Numerous studies have illustrated the importance of immune response in carcinogenesis. It is widely accepted that the pathogenesis of cervical cancer is aetiologically associated with the persistent infection of high-risk human papillomavirus (HPV) [54], which is highly immunogenic and stimulates chronic inflammation. The immune cells attracted to the local site secrete proinflammatory cytokines, triggering various signaling pathways then facilitating the reactive oxygen species (ROS) formation, which may cause DNA damage.
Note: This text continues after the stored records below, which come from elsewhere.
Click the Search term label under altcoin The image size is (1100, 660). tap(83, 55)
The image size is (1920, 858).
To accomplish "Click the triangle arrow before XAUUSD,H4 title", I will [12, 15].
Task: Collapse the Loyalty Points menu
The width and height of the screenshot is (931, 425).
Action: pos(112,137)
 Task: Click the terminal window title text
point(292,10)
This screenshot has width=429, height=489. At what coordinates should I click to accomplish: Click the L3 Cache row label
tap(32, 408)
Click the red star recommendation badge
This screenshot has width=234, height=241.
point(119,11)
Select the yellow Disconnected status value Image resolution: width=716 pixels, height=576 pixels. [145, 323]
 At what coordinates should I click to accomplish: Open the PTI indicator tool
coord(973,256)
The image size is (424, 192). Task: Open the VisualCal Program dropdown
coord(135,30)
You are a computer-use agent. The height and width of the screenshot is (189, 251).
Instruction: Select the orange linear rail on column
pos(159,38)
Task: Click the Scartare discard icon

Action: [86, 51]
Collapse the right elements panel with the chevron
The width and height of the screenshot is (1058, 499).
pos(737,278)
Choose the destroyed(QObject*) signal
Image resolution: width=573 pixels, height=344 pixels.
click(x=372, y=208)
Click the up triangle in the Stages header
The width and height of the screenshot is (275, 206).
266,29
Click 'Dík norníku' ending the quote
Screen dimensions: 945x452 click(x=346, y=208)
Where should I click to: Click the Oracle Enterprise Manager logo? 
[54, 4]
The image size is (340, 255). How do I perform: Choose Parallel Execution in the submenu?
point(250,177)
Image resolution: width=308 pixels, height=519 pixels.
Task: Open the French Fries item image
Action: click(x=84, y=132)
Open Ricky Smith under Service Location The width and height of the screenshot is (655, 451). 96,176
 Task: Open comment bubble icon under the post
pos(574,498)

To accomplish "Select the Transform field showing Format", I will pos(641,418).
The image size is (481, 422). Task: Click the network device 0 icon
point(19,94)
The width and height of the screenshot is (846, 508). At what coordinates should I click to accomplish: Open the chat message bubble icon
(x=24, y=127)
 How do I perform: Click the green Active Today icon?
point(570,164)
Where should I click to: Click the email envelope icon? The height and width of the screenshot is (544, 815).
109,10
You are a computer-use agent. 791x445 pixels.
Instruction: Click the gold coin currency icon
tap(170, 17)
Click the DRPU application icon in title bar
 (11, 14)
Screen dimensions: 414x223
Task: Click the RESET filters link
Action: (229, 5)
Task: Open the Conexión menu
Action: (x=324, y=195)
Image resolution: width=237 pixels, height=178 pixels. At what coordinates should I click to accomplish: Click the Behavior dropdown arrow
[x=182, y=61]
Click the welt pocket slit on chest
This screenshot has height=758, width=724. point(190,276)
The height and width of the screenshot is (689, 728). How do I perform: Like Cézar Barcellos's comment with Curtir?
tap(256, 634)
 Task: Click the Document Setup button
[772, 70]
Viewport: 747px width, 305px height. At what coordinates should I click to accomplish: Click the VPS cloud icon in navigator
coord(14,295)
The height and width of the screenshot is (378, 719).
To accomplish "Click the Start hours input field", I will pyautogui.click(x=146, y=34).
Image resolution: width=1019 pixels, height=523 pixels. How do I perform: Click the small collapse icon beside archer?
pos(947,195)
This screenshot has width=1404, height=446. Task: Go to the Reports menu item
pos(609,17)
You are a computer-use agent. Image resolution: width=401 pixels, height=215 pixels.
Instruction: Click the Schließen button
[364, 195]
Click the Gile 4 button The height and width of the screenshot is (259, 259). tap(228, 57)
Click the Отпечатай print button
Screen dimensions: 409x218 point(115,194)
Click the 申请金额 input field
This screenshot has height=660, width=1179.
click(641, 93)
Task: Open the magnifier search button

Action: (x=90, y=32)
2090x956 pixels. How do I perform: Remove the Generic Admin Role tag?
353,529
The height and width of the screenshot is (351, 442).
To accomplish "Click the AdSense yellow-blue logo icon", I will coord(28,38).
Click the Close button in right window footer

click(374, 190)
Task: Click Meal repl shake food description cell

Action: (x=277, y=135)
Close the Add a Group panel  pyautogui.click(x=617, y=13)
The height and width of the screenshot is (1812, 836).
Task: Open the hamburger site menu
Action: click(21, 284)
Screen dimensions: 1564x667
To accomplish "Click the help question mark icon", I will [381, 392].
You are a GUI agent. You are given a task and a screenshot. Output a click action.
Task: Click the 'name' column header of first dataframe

HPV infection-derived genetic instability and the inflammation-mediated DNA damage provide conditions for viral DNA integrating to host genomes and subsequent immune evasion [55,56]. In our study, interaction and function analysis elucidated the close involvement of distinct CXCLs and their neighbor genes in chemokine signaling pathway and inflammation response, such as cell chemotaxis, chemokine or cytokine activity, and viral protein interaction with cytokine and cytokine receptor. Besides, CXCLs expression levels were found highly relevant to immune cell infiltration levels. Therefore, our study provided the information that CXCLs may be potential immunotherapeutic targets from the perspective of inflammation response.
5.
Conclusions
Our study elucidated the dysregulated expression of CXCLs in CESC patients via bioinformatic methods, and provided a potential insight to target CXCLs in CESC treatment. Besides, we found that overexpressed CXCL1/2/3/4/5/8 could be candidates to predict shorter survival of CESC patients. However, we analyzed the overall survival rather than CESC specific survival which may be more representative with less confounding bias. In addition, we can't avoid a quite common failing of bioinformatic analysis; we measured the mRNA expression level of CXCLs which may not represent global expression status of CXCLs. Also, more fundamental experiments are necessary to explore the exact role of CXCLs in CESC and underlying molecular mechanism. Further clinical studies to confirm their accuracy in prognosis prediction as well as effectiveness as therapeutic targets are required before application in clinical practice.
Acknowledgments
There was no funding support for this study.
Conflict of interest
All authors declare no conflicts of interest in this paper.